A guest post by Jess Lawson of Blue State Conservative:

Large companies inevitably have scores of metrics they use to gauge how well they are performing. Elements such as workplace safety, customer satisfaction indices, and employee engagement survey results are just a few examples of what a major corporation might track to ensure things are going in the right direction. A woke company such as The Walt Disney Company has undoubtedly established a multitude of ‘equity’ and ‘diversity’ standards as well. Such is the world we live in.

But make no mistake – at the end of the day, after all the peripheral issues have been examined by a company, and once the dust settles from the fluff of the tangential priorities being pushed by its various departments, there is nothing more important to Disney or any other company than the reports that come from one group: Finance and Accounting.

If a company’s financial performance is up to par, executives might focus on “employee sensitivity” initiatives and “social responsibility” objectives. But if a company’s income statement starts to tank, those secondary concerns get put aside in a hurry. And after all their wokeness and virtue-signaling, the Disney Company now has a financial dumpster fire on its hands.

According to Bloomberg News, shares of Disney stock this year have dropped by a remarkable 28% as of Friday, only one-third of the way through the year. As Breitbart explains, 23.5% of that decline has come since the beginning of March, around the time when Disney CEO Bob Chapek inexplicably decided to bow to the wokesters in his company and pick a fight with Florida Governor Ron DeSantis.

Since that time, Disney has lost the special autonomous privileges in Florida that had previously made their operations there akin to the Vatican and the rest of Italy. They’ve lost over $60 billion in market capitalization. And Disney stock is the single worst-performing stock making up the Down Jones Industrial Average (DJIA) during that period.

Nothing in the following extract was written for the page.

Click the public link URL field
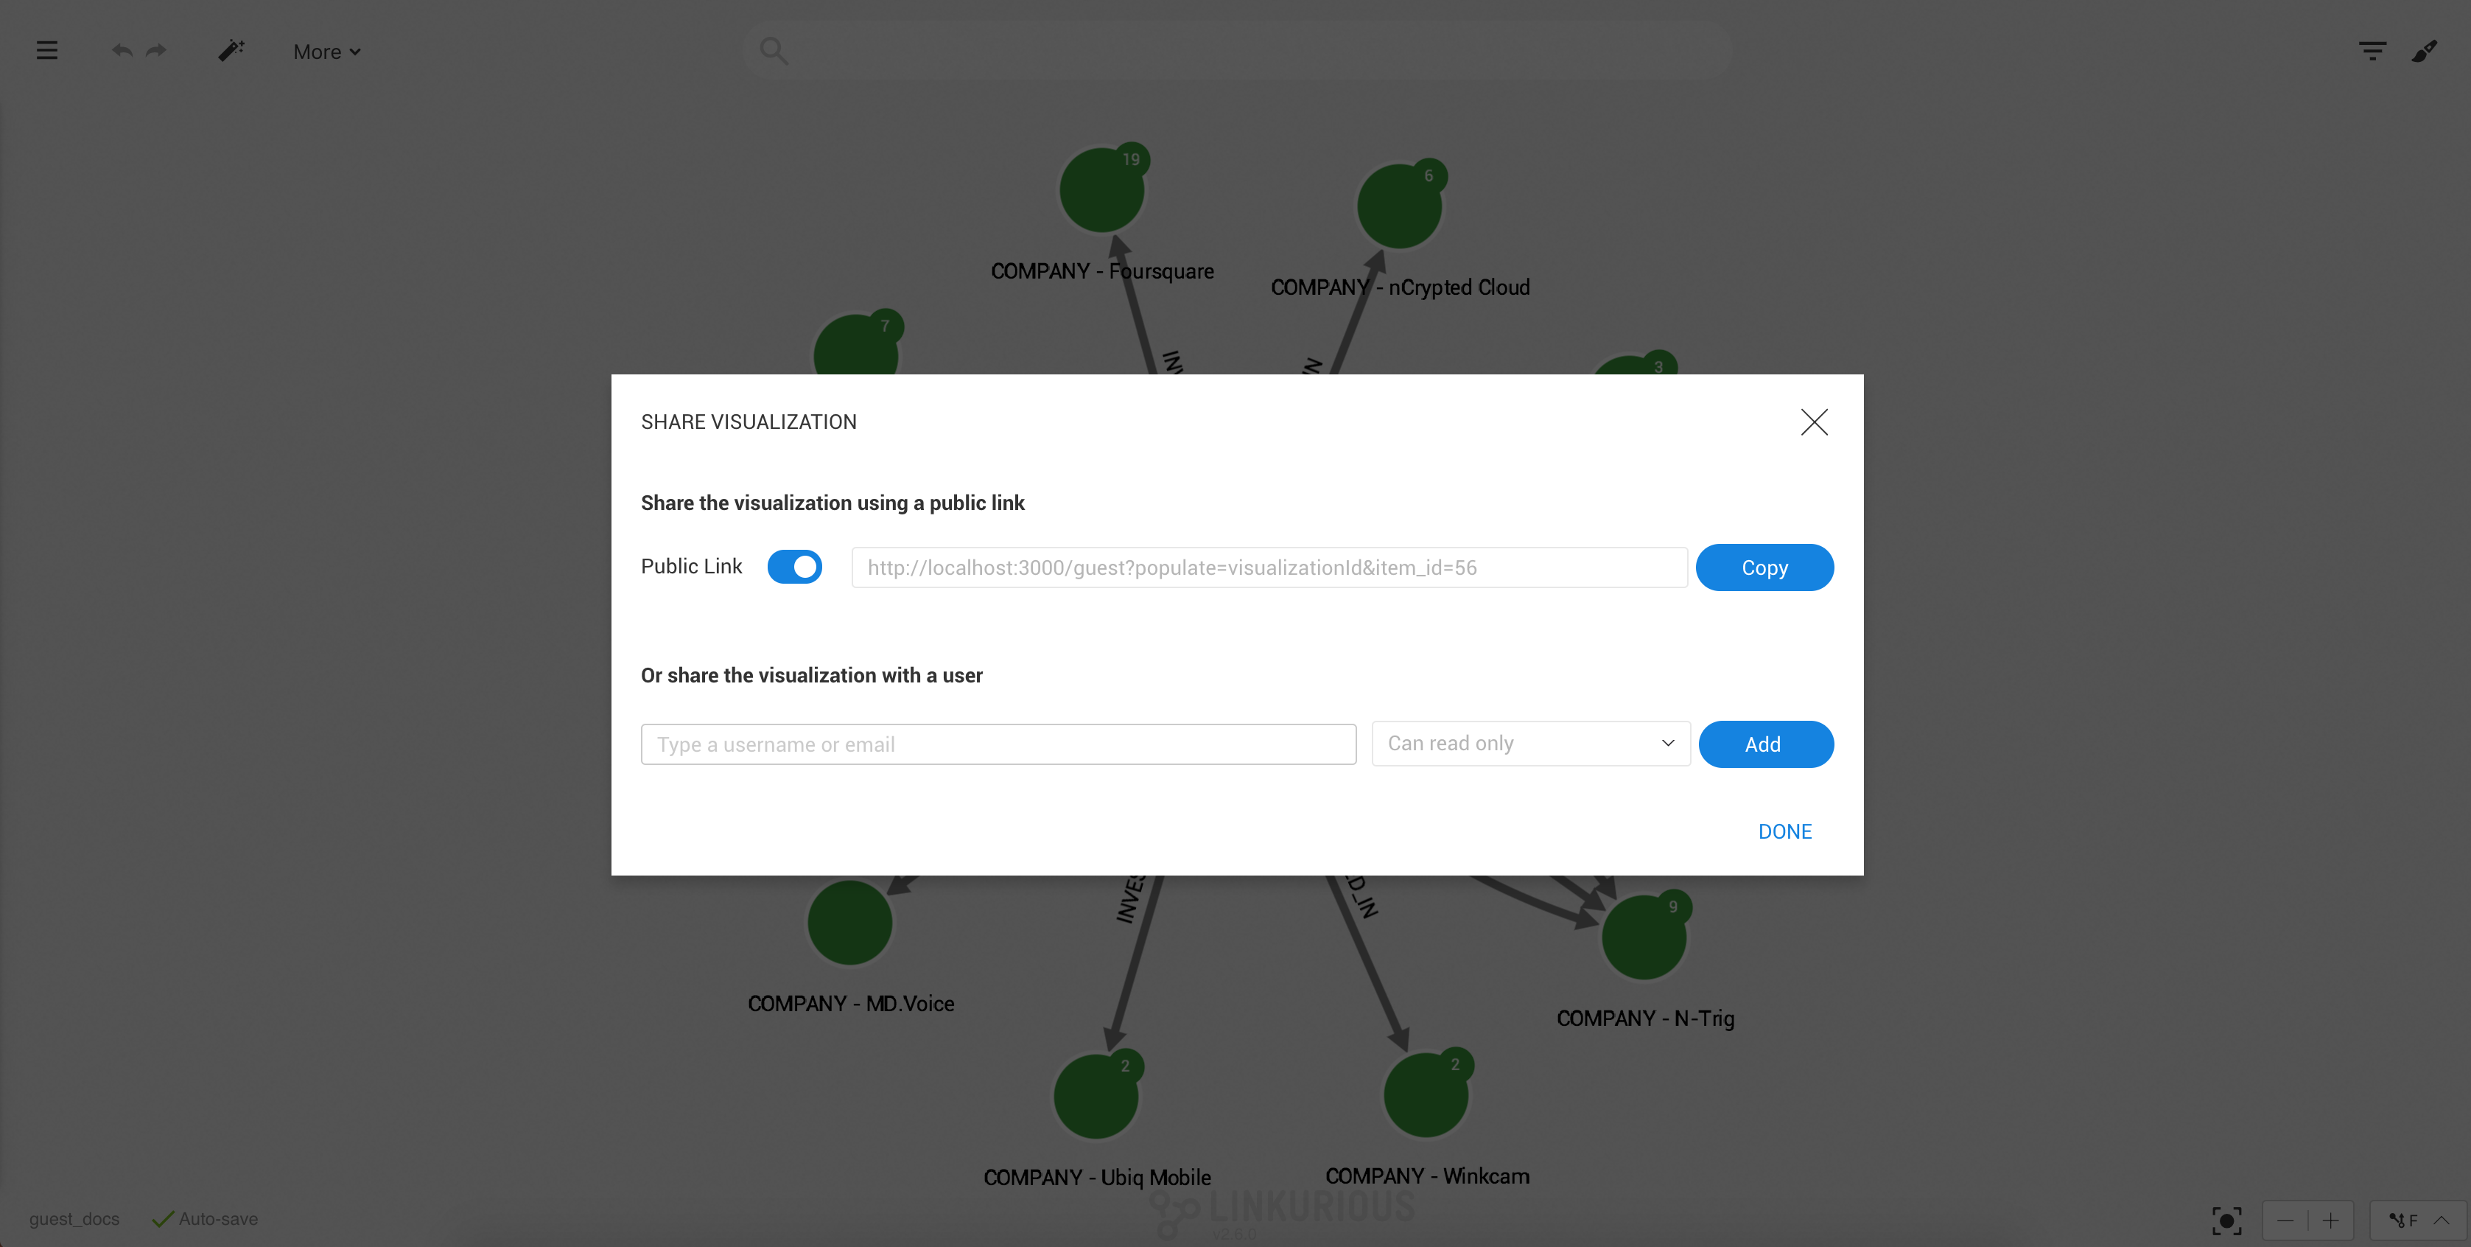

For a company on the DJIA, these results are catastrophic, and there’s little doubt that America’s rejection of wokeness is a driving force. Consider this video of Chapek and how such fawning plays with a majority of Americans:

How do you think that video plays in Peoria? Or Akron? Or Topeka? And don’t think investors haven’t noticed, as well as other companies.

Ultimately, this result is what must happen. It’s a difficult lesson for Disney and an exceptionally costly one as well. Other CEOs at other companies have taken note and are examining how they should proceed so that they can avoid being the next Disney, and for those executives, we have this advice:

1. Don’t inject you or your companies into a political debate unless it directly relates to your industry. For instance, if Chapek had weighed in on labor regulations, that would have been fair game.

2. Know your customers. Disney used to be a company that was adored by parents as an American icon and for its traditional values. That veil has been lifted, and their reputation destroyed.

3. Don’t allow your inmates to run the asylum. Employees don’t decide company policy; you and other members of your leadership team do. Tell employees who don’t like your policies to take a hike.

Is this advice too late for Disney? Almost certainly, unless they do an abrupt about-face and backtrack quickly. But hopefully, other companies will get away from kowtowing to vocal but vastly outnumbered leftist employees and resume focusing on what’s best for their company.